◆ **Verilen görev 1**: Eski Türk evleriyle ilgili yazıya göre, yönetmelikler müstakil evlerde bahçe duvarının yüksekliğini en fazla kaç metreyle sınırlıyor?

Eski türklerde gündelik yaşam pratiği bizden çok farlıydı. Sokaklar onlar için sadece bir geçiş güzergahıydı ve sadece çarşıdan evinize yani asıl hayatınıza bir geçiş koridoru. Dapdar sokaklarda hayat yok . Hayatlar sadece duvarların ardında .Bugün o duvarların etekleri havaya kalktı ve altında ticaret haneler var .Yollar planlanmış doğrusal bir şekilde uzanan geniş caddeler oldu .Caddelerin kenarlarında rant oluşturan ticarethaneler var artık. Hayatlar sokaklara indi evlerde ise hayat kalmadı. Eski türk evlerinde sokak hizasında pencere bulamazsınız , bunun sebebi evin asıl sahibi olan evin hanımının mutfağının zemin katta olmasıdır. Mahremiyetten dolayı hiç pencere yoktur. Cumhuriyet sonrası kerpiç evlerde bu dediğim kıstası bulamayabilirsiniz ama bu evlerin aslı bu şekildedir. Bugün yaptığımız müstakil evlerde dahi yüksek bahçe duvarı yapamayız. Çünkü yönetmeliklerle sınırlıdır en fazla 1 metre . Ama halk bu durumu çeşitli yollarla aşmak zorunda kalmıştır. Eski türk evlerinde sokakla ve komşuyla göz teması üst katlardaki cumbalar ile sağlanıyordu. Evin hanımı Karşı karşıya gelmiş bu cumbalardaki pencereler sayesinde sokakla ve komşusuyla bağlantı kurabiliyordu. İlk tanışma bu cumbalarla. Birbirlerini önce izleyerek, sonra pencereyi açıp sohbet ederek, daha sonra birbirlerini kendi hayatlarında ağırlayarak komşuluk geliştiriyorlardı. Şimdi biz komşularımızla asansörde karşılaşsak bile o bağı kuramıyoruz. Bu komşuluk ilişkilerinin mekânsal bağlamda ki etkisidir. Ama tek sebebi bu demiyorum tabi ki. Neo liberalizmin etkileri komşuluk ilişkilerinin bozulmasının büyük sebeplerinden birisidir ama konumuzun dışında kalıyor.

(Kaynak veri)
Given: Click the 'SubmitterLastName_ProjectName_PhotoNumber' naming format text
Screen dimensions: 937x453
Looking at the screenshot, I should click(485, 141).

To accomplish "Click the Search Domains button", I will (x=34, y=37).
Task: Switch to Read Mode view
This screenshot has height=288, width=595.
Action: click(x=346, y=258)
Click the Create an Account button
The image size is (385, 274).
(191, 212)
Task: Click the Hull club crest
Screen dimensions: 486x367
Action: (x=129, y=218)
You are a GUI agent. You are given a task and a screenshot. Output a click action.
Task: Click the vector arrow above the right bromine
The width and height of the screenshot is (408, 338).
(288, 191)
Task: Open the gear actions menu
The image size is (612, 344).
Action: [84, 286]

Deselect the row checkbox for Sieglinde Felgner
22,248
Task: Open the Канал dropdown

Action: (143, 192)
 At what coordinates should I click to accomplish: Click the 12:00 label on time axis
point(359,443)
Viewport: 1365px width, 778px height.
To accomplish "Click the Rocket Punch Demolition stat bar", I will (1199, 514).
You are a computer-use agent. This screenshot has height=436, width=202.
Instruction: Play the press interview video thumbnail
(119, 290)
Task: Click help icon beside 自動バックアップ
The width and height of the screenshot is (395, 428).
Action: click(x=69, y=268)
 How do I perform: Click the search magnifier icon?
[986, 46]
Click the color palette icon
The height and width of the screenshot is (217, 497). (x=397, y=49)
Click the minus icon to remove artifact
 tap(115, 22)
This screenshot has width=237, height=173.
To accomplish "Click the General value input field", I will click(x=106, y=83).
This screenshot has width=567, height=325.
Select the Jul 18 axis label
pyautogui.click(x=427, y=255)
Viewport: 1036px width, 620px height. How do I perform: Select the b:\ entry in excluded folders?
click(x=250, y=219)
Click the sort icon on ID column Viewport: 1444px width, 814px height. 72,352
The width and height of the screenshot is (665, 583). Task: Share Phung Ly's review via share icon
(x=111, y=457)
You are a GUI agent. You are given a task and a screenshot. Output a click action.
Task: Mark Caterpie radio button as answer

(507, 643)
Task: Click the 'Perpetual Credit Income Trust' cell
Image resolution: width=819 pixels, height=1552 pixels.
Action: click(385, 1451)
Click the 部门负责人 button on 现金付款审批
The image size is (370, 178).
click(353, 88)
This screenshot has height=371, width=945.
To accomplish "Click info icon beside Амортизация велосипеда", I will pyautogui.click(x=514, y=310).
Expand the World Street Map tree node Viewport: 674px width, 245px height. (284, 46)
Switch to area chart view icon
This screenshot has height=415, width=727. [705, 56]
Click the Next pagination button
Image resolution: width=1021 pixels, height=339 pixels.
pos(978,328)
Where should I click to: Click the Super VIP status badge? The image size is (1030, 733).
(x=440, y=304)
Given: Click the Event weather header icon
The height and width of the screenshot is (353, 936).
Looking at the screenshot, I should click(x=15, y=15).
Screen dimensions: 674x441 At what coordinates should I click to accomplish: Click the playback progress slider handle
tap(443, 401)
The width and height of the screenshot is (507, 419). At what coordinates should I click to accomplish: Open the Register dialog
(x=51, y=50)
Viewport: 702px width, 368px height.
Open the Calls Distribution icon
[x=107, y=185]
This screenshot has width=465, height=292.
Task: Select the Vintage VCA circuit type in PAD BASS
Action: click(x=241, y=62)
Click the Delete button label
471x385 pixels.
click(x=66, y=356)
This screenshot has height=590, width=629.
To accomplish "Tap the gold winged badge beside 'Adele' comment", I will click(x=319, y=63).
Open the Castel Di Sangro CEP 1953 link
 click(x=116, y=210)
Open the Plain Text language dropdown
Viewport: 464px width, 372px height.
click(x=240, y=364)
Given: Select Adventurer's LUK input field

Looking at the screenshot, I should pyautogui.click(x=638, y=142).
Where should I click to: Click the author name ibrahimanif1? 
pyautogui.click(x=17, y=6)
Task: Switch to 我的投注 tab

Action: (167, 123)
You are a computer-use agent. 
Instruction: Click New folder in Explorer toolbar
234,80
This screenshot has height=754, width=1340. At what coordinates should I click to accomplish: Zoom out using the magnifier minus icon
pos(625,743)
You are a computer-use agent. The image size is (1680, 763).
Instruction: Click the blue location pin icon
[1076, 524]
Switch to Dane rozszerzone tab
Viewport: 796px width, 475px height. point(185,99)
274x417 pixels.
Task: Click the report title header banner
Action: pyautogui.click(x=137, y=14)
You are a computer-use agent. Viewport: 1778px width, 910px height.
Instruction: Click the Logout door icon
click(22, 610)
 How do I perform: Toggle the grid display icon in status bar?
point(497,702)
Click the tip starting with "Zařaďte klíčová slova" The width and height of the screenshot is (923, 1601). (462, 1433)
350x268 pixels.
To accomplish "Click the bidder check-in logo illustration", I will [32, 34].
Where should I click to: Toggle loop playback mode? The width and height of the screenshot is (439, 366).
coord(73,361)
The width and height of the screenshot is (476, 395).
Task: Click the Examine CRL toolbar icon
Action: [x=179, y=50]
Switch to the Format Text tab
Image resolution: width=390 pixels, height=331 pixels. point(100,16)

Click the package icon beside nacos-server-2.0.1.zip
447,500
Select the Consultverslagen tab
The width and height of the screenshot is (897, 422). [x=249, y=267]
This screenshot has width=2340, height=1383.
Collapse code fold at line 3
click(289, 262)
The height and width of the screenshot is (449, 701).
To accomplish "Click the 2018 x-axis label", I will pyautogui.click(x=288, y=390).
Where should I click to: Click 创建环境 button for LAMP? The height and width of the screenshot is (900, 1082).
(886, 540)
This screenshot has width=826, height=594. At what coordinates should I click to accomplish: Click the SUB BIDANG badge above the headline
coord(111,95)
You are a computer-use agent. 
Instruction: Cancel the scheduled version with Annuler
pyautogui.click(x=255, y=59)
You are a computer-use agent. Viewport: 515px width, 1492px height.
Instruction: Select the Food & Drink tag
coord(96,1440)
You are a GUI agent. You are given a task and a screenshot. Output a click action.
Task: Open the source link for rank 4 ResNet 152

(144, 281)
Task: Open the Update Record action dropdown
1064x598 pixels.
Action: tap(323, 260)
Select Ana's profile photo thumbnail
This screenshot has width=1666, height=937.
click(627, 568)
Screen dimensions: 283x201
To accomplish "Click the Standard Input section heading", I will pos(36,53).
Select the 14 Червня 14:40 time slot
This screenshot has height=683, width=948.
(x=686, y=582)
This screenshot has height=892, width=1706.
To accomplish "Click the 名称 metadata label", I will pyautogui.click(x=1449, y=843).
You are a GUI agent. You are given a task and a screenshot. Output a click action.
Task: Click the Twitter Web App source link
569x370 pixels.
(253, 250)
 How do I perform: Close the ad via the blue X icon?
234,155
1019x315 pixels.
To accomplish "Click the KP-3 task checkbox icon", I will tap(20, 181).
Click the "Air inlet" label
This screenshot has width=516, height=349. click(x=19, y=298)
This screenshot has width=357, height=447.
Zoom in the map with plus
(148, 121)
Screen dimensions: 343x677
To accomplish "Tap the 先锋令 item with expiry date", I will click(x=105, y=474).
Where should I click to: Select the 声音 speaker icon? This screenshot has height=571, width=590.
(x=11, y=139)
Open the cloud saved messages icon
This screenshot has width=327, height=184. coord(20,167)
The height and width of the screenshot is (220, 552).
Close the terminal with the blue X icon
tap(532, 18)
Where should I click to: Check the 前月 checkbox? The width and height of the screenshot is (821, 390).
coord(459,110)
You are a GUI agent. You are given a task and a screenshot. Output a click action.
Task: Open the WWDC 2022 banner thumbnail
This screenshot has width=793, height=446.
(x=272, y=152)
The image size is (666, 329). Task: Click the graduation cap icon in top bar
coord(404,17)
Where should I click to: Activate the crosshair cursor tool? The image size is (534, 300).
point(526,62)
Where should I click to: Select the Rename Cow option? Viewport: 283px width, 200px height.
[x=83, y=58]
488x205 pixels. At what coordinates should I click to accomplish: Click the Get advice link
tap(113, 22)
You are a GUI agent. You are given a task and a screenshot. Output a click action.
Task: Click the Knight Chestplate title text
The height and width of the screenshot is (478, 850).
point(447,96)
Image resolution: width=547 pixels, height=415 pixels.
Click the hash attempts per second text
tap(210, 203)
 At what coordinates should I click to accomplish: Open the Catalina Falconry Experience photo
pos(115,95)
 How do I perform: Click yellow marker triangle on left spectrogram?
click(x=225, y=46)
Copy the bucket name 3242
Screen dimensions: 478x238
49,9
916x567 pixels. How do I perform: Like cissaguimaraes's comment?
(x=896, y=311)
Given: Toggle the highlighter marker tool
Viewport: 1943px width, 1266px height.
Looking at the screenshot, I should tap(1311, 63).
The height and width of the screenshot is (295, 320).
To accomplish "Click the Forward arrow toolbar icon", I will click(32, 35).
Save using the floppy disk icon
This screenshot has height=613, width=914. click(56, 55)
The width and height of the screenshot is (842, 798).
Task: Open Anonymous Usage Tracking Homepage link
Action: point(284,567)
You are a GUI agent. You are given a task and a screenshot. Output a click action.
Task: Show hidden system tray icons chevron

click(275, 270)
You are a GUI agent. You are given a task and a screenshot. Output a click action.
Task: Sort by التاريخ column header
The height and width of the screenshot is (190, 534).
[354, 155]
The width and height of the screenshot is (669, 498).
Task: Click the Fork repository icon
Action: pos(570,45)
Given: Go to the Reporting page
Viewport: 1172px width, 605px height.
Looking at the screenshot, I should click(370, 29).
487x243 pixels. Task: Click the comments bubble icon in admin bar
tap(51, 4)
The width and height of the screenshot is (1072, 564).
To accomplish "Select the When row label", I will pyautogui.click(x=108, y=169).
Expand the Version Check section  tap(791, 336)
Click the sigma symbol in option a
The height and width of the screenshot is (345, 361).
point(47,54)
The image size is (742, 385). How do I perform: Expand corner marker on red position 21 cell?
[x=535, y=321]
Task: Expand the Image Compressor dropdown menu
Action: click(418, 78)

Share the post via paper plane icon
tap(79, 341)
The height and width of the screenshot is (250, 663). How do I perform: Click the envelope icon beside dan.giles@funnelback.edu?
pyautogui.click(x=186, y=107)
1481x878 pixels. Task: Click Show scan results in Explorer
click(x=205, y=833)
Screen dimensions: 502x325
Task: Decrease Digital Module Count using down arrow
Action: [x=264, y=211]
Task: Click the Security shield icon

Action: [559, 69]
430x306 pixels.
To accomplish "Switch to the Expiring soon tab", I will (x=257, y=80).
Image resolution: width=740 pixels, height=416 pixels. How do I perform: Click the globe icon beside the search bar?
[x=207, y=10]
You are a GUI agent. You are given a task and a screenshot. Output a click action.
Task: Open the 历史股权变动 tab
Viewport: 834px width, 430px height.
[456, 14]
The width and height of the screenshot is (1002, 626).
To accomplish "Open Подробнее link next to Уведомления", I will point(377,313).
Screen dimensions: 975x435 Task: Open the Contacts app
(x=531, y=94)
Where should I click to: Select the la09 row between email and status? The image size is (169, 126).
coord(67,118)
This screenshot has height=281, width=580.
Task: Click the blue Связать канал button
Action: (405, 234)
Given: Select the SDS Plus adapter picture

◆ **Verilen görev 2**: Kayıtlarda "Click the minus icon to remove artifact" geçen satırdan başlayıp "pos(978,328)" geçen satır da dahil olmak üzere o satıra kadarki satırları birebir alıntıla.

◆ **Sorunun çözümü 1**: En fazla 1 metre.

◆ **Sorunun çözümü 2**:
Click the minus icon to remove artifact
 tap(115, 22)
This screenshot has width=237, height=173.
To accomplish "Click the General value input field", I will click(x=106, y=83).
This screenshot has width=567, height=325.
Select the Jul 18 axis label
pyautogui.click(x=427, y=255)
Viewport: 1036px width, 620px height. How do I perform: Select the b:\ entry in excluded folders?
click(x=250, y=219)
Click the sort icon on ID column Viewport: 1444px width, 814px height. 72,352
The width and height of the screenshot is (665, 583). Task: Share Phung Ly's review via share icon
(x=111, y=457)
You are a GUI agent. You are given a task and a screenshot. Output a click action.
Task: Mark Caterpie radio button as answer

(507, 643)
Task: Click the 'Perpetual Credit Income Trust' cell
Image resolution: width=819 pixels, height=1552 pixels.
Action: click(385, 1451)
Click the 部门负责人 button on 现金付款审批
The image size is (370, 178).
click(353, 88)
This screenshot has height=371, width=945.
To accomplish "Click info icon beside Амортизация велосипеда", I will pyautogui.click(x=514, y=310).
Expand the World Street Map tree node Viewport: 674px width, 245px height. (284, 46)
Switch to area chart view icon
This screenshot has height=415, width=727. [705, 56]
Click the Next pagination button
Image resolution: width=1021 pixels, height=339 pixels.
pos(978,328)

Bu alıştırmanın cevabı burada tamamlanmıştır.